Create PostgreSQL Snapshots before backing up database(s)
What does this MR do and why?
Gitlab is splitting up the database. Instead of having 1 big monolith database, we want to run Gitlab on two distinct PostgreSQL databases. As a result of having two databases, it becomes more difficult to achieve consistent database backups from our rake tasks. This MR will create database snapshots before the database backup is created.
It works like this:
- For each configured database, we run
pg_export_snapshot()
function and remember the snapshot_id created by PostgreSQL - For each database, pg_dump is called with
--snapshot
argument - After running pg_dump, we remove the snapshot by rolling back the transaction
This will not guarantee consistent backups but we are almost consistent: data modified during the period between the two pg_export_snapshot() calls could lead to inconsistencies. In many installations, the number of updates and inserts is low enough for this to be not an issue. The snapshots are taken one after the other and it is fast: a simple timing shows that we need 0.01 seconds for taking both snapshots.

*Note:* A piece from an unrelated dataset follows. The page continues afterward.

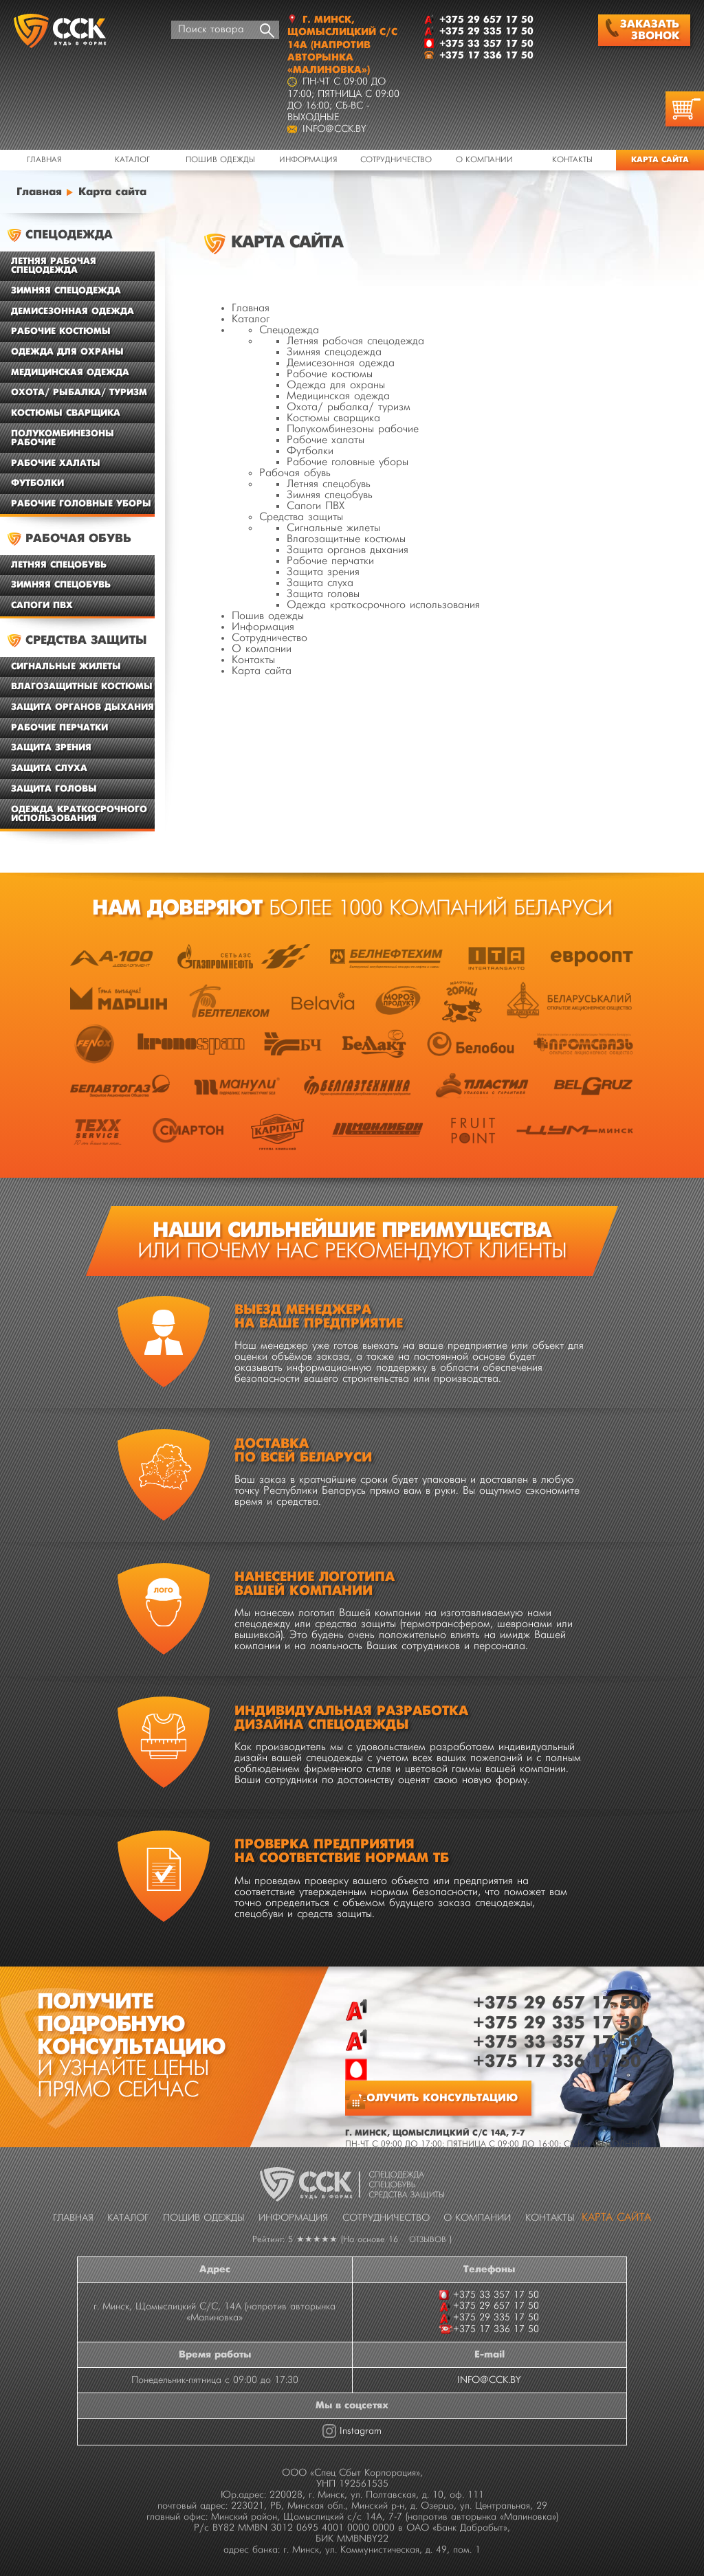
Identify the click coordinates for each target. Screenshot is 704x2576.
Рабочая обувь (295, 473)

Related to #366727 (closed)
Alternatives
- pg_dumpall can't be used because it does not guarantee consistency across databases
- pg_basebackup results in consistent (cluster-level) backups but has no option to filter out certain databases
Notable changes
Backup::Manager
We used to have distinct backup tasks for main
and ci
database. These are now merged into a resurrected db
task. The reason for this change: the Backup::Manager
should not be responsible for setting the PostgreSQL snapshots.
Backup::Database
- The
dump
method was not under test. So this MR will add tests for this method - The
dump
method will now first set the PostgreSQL snapshots and then, for each database, run a pg_dump - The
restore
method had to be changed since themain
andci
tasks has been removed. The calls togitlab:db:drop_tables
rake task have been replaced bygitlab:db:drop_tables:main
andgitlab:db:drop_tables:ci
, leading to a more complex rspec setup, because these rake tasks are dynamically generated. - The code complexity of
dump
method was too high. So the actual dumping and gzipping logic has been moved to a separate class:Backup::Dump::Postgres
How to set up and validate locally
Test the snapshotting of the database
- Modify
Backup::Database.dump
method: add a sleep(10) after the snapshots have been set - Run
SKIP=tar bundle exec rake gitlab:backup:create
- During the sleep(10), insert some data in a random table:
gdk psql
INSERT INTO shards (name) VALUES('4fded1464736e77865df232cbcb4cd19');
- When the backup is done:
gunzip -c tmp/backups/db/database.sql.gz | grep 4fded1464736e77865df232cbcb4cd19
- The text does not show up, so the snapshot works correctly: data inserted during backup is not included in the database dump
Test the backup and restore procedure
This procedure was tested with
- Multi database setup
- Single database setup
Test procedure (use 'main' database for single database setup):
- Insert some data in ci db. This database is empty on development, so add some data to it:
gdk psql -d gitlabhq_development_ci
INSERT INTO shards (name) VALUES('This should be restored');
- Check number of projects in main db:
gdk psql
-
SELECT COUNT(*) FROM projects;
(for example 8)
- Create backup
SKIP=tar bundle exec rake gitlab:backup:create
- insert some data in both databases, these rows should be gone after restore:
gdk psql
INSERT INTO shards (name) VALUES(current_database());
\connect gitlabhq_development_ci
INSERT INTO shards (name) VALUES(current_database());
- Run restore
bundle exec rake gitlab:backup:db:restore
- Now verify:
gdk psql
- Main database has just one record (name=default) in this table:
SELECT * FROM shards;
- Main database still has correct number of projects:
select count(*) from projects;
\connect gitlabhq_development_ci
- CI DB still has the experiment record that was added before creating the backup:
select * from shards
yields 1 record
MR acceptance checklist
This checklist encourages us to confirm any changes have been analyzed to reduce risks in quality, performance, reliability, security, and maintainability.
-
I have evaluated the MR acceptance checklist for this MR.